If you’d like to fortify your compelling character so as to bravely and intelligently meet all unforeseen reversals upon the streets, you can’t do better than Daygame Infinite, everyone’s favourite pick up guide.
[1] This likely comes as a big surprise based on how little I’ve talked about books recently.
[2] I’ve noticed that when I do something to the best of my ability, I think it’s great. Then when my ability improves and my best becomes better, the old stuff feels cringe.
[3] And are all written by the same two Scandanavian men
[4] You can see I’m struggling to articulate the concept. I haven’t been able to find anyone talking about this from whom I can borrow concepts or jargon.
[5] Because that would break the rules of modern plot-driven fiction and likely anger the reader who invested in the first funnel.
[6] You may not know the specifics of how the plot is twisted, but you know it’s coming and have an inkling what it’ll involve.
[7] We all know the pop structure of Verse-Chorus-Verse-Chorus-Different Bit-Verse-Chorus-Chorus-Fade
[8] You probably knew that already, seeing as the grubby communists of France still don’t have a monarch. They seem to prefer a closet-case EU puppet who bangs grandmothers.
[9] Except the predictable reversals at points four and seven as required by the eight-point story arc.
March 5, 2018 at 3:40 pm
In case you are interested, the technical name for the “different bit” of a song is “the bridge”, also known in some genres as “the breakdown”. [Yeah, I thought about “bridge” but I get it confused with the bit between the verse and chorus, so wasn’t sure if it was the right word. K.]
March 5, 2018 at 8:29 pm
That verse-to-chorus bit is usually called “the pre-chorus”, which, while not really that imaginative a name, at least makes it easy to remember which one it is. In EDM, the equivalent thing sometimes gets called a “riser” .
March 5, 2018 at 3:43 pm
I am also in this part of the internet. It’s funny how it has so many parallels to the PUA community. Videos, Podcasts, Seminars. You have writing groups and your group tries to screw you over. You surround yourself with new types of people.

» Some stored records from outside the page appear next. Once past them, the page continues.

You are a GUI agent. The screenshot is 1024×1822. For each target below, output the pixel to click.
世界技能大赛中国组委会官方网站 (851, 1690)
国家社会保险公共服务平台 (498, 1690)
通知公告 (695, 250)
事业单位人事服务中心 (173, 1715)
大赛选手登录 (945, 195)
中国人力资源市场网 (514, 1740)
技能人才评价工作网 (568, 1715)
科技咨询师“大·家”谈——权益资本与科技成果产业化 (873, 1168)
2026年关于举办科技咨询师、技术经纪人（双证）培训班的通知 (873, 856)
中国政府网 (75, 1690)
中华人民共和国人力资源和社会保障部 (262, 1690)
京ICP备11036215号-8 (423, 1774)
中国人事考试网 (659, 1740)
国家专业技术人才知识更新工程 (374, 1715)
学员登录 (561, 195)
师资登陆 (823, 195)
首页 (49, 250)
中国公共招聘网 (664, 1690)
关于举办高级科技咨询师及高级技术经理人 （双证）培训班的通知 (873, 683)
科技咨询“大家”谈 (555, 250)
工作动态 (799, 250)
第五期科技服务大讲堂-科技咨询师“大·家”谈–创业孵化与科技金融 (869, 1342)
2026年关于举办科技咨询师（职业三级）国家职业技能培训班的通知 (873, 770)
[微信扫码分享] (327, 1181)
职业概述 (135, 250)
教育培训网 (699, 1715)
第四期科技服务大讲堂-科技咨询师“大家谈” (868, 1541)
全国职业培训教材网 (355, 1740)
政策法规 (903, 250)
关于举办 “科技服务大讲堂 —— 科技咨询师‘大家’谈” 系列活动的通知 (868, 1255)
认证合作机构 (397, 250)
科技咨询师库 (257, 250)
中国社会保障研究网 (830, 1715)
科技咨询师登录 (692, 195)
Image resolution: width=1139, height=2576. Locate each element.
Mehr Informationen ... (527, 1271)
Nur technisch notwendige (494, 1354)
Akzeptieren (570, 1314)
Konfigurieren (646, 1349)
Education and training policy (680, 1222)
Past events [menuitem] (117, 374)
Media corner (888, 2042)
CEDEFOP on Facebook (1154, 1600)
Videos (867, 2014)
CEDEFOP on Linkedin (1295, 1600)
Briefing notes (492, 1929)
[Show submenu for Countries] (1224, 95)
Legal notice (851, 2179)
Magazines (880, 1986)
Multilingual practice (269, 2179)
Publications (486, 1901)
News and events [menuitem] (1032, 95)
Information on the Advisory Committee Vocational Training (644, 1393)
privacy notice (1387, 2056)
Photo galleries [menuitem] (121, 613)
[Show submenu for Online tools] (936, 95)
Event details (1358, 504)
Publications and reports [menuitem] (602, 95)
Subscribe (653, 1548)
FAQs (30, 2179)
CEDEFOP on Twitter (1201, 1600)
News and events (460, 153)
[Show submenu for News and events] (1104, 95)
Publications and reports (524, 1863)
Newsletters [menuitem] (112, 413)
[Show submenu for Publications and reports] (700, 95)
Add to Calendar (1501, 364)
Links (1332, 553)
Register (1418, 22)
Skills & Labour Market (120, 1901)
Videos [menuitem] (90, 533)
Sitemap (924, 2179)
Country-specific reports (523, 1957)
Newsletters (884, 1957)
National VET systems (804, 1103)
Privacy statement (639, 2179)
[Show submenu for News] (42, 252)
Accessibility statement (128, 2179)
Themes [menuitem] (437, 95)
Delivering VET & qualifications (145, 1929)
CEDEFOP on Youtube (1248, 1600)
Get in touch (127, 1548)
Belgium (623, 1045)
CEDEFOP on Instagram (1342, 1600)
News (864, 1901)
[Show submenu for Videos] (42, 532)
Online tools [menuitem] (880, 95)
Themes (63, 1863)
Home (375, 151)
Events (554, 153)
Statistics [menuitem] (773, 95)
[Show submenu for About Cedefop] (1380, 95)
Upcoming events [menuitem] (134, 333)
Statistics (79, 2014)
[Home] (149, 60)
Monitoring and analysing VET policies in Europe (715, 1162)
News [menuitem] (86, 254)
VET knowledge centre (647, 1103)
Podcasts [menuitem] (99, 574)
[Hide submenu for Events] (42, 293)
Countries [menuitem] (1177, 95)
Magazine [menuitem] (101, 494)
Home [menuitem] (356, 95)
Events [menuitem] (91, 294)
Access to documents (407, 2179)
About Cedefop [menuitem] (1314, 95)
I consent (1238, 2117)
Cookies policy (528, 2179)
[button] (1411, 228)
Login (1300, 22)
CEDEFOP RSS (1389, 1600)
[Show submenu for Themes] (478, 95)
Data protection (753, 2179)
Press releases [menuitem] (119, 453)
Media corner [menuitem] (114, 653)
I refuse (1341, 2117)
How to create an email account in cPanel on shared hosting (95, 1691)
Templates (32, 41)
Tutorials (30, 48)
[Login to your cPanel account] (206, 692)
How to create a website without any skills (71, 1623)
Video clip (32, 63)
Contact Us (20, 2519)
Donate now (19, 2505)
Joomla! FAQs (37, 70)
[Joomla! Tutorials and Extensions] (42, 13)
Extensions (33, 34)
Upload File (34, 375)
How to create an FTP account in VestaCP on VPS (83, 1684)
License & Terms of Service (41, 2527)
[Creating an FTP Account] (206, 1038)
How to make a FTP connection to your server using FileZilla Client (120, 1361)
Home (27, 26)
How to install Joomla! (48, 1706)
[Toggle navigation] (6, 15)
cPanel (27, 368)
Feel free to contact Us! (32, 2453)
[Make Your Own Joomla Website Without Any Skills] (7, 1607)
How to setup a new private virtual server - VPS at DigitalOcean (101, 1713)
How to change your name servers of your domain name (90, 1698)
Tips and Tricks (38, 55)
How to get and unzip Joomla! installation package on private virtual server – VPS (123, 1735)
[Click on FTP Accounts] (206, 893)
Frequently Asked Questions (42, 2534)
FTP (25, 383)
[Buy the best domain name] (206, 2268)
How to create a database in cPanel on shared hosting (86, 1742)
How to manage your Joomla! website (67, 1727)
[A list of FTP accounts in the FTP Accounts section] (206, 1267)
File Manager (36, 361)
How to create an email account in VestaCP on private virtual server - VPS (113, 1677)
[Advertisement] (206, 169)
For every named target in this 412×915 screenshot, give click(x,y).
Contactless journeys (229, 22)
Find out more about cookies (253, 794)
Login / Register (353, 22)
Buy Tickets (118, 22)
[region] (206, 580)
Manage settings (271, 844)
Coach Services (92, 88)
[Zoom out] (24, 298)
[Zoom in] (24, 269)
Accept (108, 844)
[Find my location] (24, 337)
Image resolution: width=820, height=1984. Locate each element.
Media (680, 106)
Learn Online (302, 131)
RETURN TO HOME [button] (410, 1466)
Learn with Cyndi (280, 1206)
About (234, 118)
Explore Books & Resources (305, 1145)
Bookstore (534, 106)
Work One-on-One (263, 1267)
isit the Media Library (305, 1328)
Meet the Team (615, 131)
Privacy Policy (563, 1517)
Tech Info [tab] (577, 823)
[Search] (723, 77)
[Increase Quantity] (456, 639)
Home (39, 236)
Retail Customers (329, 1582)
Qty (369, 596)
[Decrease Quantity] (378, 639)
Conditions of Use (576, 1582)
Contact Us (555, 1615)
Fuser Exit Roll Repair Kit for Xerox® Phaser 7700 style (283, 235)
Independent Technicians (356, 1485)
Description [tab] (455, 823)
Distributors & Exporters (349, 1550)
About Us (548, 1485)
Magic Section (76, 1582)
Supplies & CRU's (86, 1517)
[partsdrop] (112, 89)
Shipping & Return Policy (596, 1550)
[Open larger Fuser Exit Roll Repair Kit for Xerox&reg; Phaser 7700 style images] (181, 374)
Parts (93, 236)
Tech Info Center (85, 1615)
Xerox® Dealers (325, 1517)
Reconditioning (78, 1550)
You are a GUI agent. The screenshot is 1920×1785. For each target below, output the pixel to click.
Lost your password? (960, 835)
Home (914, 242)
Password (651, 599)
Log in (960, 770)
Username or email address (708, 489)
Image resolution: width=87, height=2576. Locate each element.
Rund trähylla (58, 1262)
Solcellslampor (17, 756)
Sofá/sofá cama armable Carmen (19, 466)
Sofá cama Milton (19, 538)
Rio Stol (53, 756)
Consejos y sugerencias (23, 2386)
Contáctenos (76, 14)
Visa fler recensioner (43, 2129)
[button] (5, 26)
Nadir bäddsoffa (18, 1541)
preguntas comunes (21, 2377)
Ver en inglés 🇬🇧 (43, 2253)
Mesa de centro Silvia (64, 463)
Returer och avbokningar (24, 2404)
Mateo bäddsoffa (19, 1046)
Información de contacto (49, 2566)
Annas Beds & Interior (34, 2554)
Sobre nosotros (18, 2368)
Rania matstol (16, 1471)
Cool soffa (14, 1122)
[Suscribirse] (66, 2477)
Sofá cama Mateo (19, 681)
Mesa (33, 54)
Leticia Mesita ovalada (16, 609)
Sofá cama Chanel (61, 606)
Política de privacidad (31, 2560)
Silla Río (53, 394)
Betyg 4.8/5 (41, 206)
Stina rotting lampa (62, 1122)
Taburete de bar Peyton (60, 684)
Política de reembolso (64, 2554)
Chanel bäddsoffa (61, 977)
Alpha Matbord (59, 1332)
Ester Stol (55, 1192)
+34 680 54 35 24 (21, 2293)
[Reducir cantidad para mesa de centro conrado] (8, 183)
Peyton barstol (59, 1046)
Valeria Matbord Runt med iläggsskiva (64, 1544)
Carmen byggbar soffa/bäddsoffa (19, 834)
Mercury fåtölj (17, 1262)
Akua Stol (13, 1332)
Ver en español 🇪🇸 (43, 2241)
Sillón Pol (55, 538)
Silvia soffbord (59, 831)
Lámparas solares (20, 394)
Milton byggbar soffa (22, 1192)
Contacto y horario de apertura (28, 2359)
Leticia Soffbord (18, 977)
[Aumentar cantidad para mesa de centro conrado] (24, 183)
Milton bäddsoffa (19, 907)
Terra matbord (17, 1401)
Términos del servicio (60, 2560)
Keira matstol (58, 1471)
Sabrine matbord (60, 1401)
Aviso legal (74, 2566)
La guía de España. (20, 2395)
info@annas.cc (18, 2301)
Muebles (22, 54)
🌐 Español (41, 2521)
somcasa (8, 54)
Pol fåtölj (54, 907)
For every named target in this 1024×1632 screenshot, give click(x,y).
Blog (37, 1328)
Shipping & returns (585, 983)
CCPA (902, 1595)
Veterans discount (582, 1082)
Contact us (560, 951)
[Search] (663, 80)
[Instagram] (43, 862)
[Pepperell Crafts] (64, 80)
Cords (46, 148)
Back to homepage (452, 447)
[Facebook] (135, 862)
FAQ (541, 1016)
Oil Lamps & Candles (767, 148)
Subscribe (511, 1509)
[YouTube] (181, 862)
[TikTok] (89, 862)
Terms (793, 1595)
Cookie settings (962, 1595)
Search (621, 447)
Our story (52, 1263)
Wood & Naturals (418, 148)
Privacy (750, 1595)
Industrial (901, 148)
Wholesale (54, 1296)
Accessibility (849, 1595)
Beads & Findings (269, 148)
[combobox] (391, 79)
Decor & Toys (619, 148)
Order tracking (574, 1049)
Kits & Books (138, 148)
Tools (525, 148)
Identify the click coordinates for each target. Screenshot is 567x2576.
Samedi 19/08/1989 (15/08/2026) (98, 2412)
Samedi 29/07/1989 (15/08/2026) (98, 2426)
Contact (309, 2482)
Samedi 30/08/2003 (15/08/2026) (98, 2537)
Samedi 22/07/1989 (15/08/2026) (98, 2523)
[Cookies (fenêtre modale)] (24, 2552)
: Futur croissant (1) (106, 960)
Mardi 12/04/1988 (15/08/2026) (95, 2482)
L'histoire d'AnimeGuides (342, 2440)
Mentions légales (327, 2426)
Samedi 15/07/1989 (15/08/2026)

As I understood it from a beginners perspective. Character-driven just means that it the character is most important part of the book. Not that they have the influence on the story.
So far I’ve listened to Brandon Sanderson and read Bird by bird by Anne Lamott. Thanks for the recommendations. Any more? [Stephen King “On Writing” is good, even though he’s a disgusting retard on Twitter. When he’s only talking about writing, he’s good. K.]
March 5, 2018 at 11:02 pm
Writer’s Journey: Mythic Structure for Writers by Christopher Vogler details the heroes journey. It’s funny how the same structure crops up in Star Wars, Karate Kid and many other Hollywood films.